KEY TAKEAWAY
Recovery starts when your needs matter as much as theirs.
Dear Diary,
Today, I found myself wondering the same thing again:
How much longer can I carry this? How many more years can I live with this kind of heartbreak?
I love them so much it frightens me.
But I'm beginning to see that the same love keeping me here is also taking a toll on me.
Last week, my sister asked me something that stopped me in my tracks:
"Are you waiting for them to change, or are you waiting until it breaks you?"
I didn't have an answer.
Some days, I tell myself I'm being strong.
Most days, I'm just tired.
For years, I've believed there were only two options: stay or leave. Keep fighting for them, or walk away from it.
But recently, I've realised there's another path.
It's not about choosing between staying and leaving.
It's about deciding what I need in order to survive and stay well, regardless of what they choose.
Instead of asking, "Should I stay or should I go?" I've started asking, "What do I need right now?"
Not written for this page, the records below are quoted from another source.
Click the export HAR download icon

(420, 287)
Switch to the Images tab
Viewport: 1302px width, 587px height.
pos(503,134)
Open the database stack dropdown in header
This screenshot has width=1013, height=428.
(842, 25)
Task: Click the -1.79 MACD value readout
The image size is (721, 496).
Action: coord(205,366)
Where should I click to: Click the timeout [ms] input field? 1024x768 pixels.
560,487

The answer isn't always the same.
Some weeks, it's therapy.
Other times, it's leaning on people who understand.
Or maybe it's reminding myself that their crisis doesn't have to become mine.
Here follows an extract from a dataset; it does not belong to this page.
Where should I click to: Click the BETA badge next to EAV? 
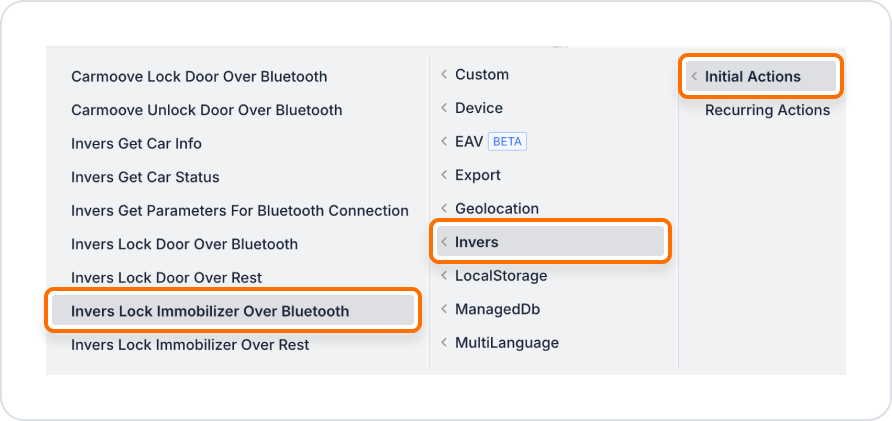[x=507, y=142]
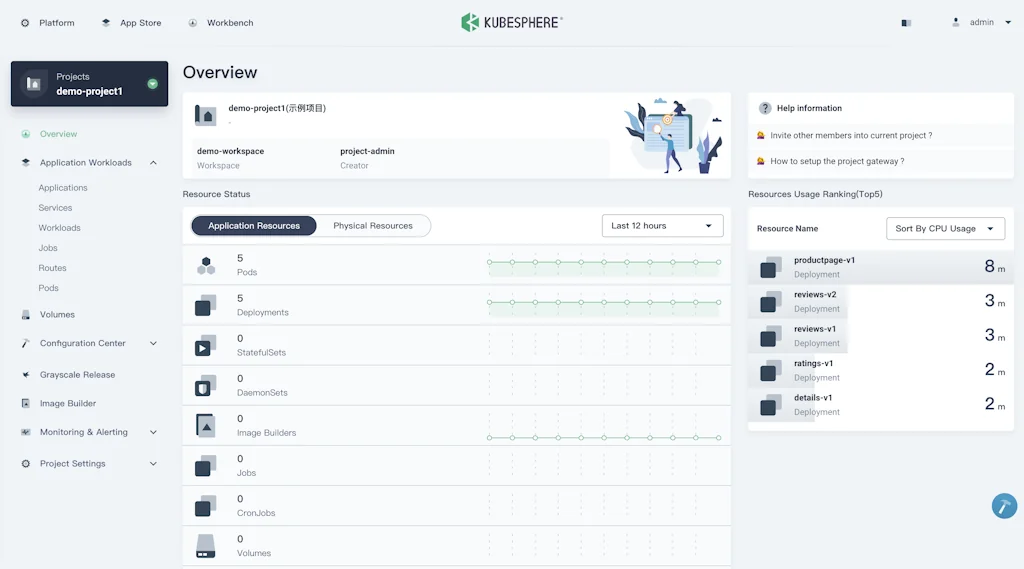Select the Application Resources toggle

coord(254,226)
Today, it's as simple as an afternoon where I don't think about them at all.
I'm starting to understand that my recovery matters too...
My life doesn't have to stay on hold while I wait for them to change.
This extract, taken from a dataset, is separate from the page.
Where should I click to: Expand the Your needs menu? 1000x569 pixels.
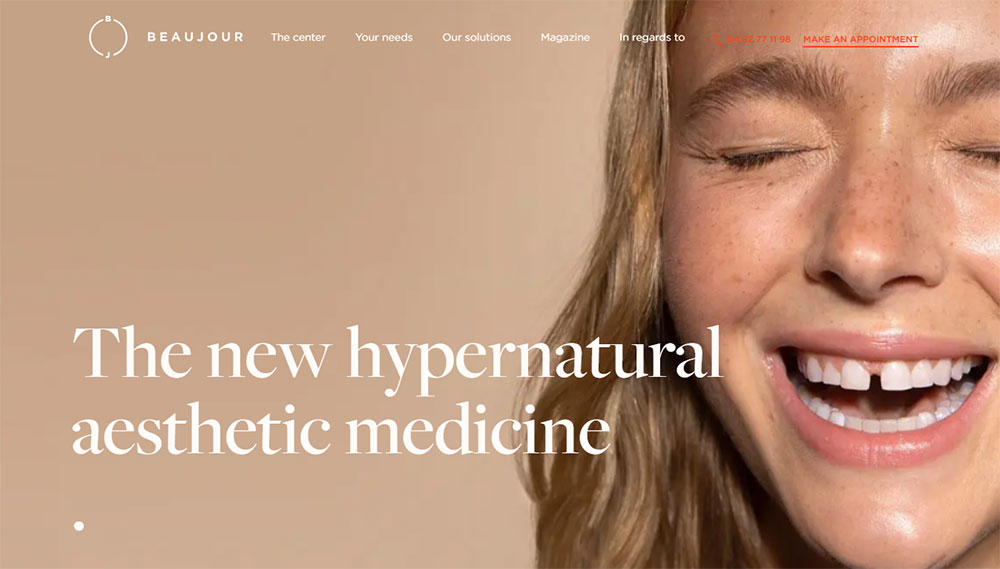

I don't need to decide the future today.
And I don't need to know whether I'll be here forever or whether one day I'll choose a different path.
But, what I can do is honour what I need right now.
The uncertainty may still be there.
The heartache may still be there.
But, if I can learn to care for myself while caring about them, then at least I'm no longer losing myself in the process.
And maybe that's where hope begins... not in changing them, but in remembering that I matter too.